Inside - the pews were pushed against the wall and the organ pit was now where they kept the cash register. There were all kinds of people: Jews and Gentiles, Slave and Free, Male and Female, Samaritans, Phoenicians, Ethiopians, you name it and they were there. The minister recalls, “Then, I turned to my wife and said, “You know, it’s a good thing this place isn’t still a church, otherwise these people couldn’t be in here.”
The fifteenth chapter of Acts was an Oak Ridge moment for the early church. God was bringing them all kinds of people into their community and they had to decide what do we do? Paul and Barnabas had no doubt – invite them, of course! But, others didn’t see it that way. Verse 2 says, “And there was no small dissention among them.” In other words, when Paul and Barnabas suggested these Gentiles become new members it was like poking a stick in a hornets nest. It was one big church fight.
Acts 15 was just the last straw of a lot of straws. After Jesus ascended into heaven the Holy Spirit arrived, it went from a lot of US and a little THEM to suddenly there were more THEM than US and that will always spell trouble.
The first group of converts – some 3,000 – were converted by a five-minute sermon by Peter on Pentecost Sunday. But, that wasn’t a real problem since the Jewish converts looked like the Jewish disciples. The next conversions took place when Philip preached in Samaria. A number of them were converted.

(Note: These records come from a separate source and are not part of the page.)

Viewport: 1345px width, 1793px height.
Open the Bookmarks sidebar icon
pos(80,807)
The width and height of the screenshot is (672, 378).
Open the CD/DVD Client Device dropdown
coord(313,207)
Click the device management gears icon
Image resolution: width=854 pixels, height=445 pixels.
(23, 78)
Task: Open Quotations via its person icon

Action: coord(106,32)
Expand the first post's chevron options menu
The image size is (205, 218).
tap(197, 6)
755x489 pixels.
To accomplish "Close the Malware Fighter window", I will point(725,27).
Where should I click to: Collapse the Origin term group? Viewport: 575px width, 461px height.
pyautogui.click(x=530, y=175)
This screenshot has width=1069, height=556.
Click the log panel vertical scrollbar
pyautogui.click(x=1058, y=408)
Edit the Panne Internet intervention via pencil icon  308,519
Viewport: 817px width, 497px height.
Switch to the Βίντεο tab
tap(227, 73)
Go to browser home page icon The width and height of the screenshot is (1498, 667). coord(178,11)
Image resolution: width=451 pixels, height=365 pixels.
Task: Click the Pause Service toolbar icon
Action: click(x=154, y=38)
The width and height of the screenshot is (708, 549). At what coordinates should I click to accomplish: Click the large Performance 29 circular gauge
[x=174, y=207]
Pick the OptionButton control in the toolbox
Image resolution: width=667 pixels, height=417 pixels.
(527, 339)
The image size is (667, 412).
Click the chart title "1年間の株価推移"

Samaritans were not loved by mainline Jews, but since Samaritans were also Jews, it was like inviting your black sheep cousins to the family reunion, you may not like them, but you know they have a right to be there.
However, things really started to make them uneasy when Philip converted an Ethiopian eunuch. You can see the disciples looking at Philip saying, “We are not racist or anything, Philip, but an Ethiopian - a Eunuch?” Then, if that wasn’t enough, it all gets topped off by Peter himself. Peter has a dream about inclusivity and the next thing we know he is knocking on the door of a Gentile, a Roman colonel named Cornelius. Now he is bringing Cornelius to Thursday night choir practice and everyone is forcing a strained smile as they say, “So glad to meet you, Roman, Gentile soldier whom we have always been told to hate.”
Seems there is no end to the Holy Spirit’s great sense of humor. When they imagined converts, they had in mind people who looked and sounded like them. First you bring us strangers, then Samaritans, then Ethiopians and now Gentiles. Who’s next, for goodness sakes?
Well, it felt like that to them, I can assure you. When word reached Jerusalem that because of God Gentiles and pagans were turning their lives over to Jesus, the Jewish Christians in Jerusalem, didn’t know what to make of it. “It can’t be,” they said, “These Gentiles can’t be followers of Jesus, they are not like us; heavens, they are not even Jews. They must become Jews first in order to become Christians. Besides obeying the laws, they wanted them to go a step further. They wanted them to be circumcised. Well, asking someone to worship on Sunday instead of Saturday is one thing, but to demand them go under the knife, well, the Gentile converts were uneasy to say the least.
When it came time for them to vote, I am sure someone said, “They simply won’t fit in, they are not from around here.” Someone else said, “They have to own property in the county.” Someone else insisted they had to be circumcised, but in the end, Peter and Paul and it was the grace of God that had the last word.
We ought to stop now and then and ask ourselves, “Are there any groups of people not welcome in our church?” Is there anyone we would turn away? I don’t think we would, but we need to sure.
Last summer a deranged young man named, Omar Mateen, walked into an Orlando nightclub frequented mainly by gay men and for three hours shot and killed the patrons. Before he was done, he shot over 100 people and killed 49. I felt sadness for the families but also empathy for the larger gay and lesbian community. To be targeted by such hate must have made all of them afraid. I felt they needed to know that our church held no such hate. As we all know there are some churches that do have that kind of hate – I felt it was important for them to know we are not one of them. So, I put something up on our church sign asking that God would bless them.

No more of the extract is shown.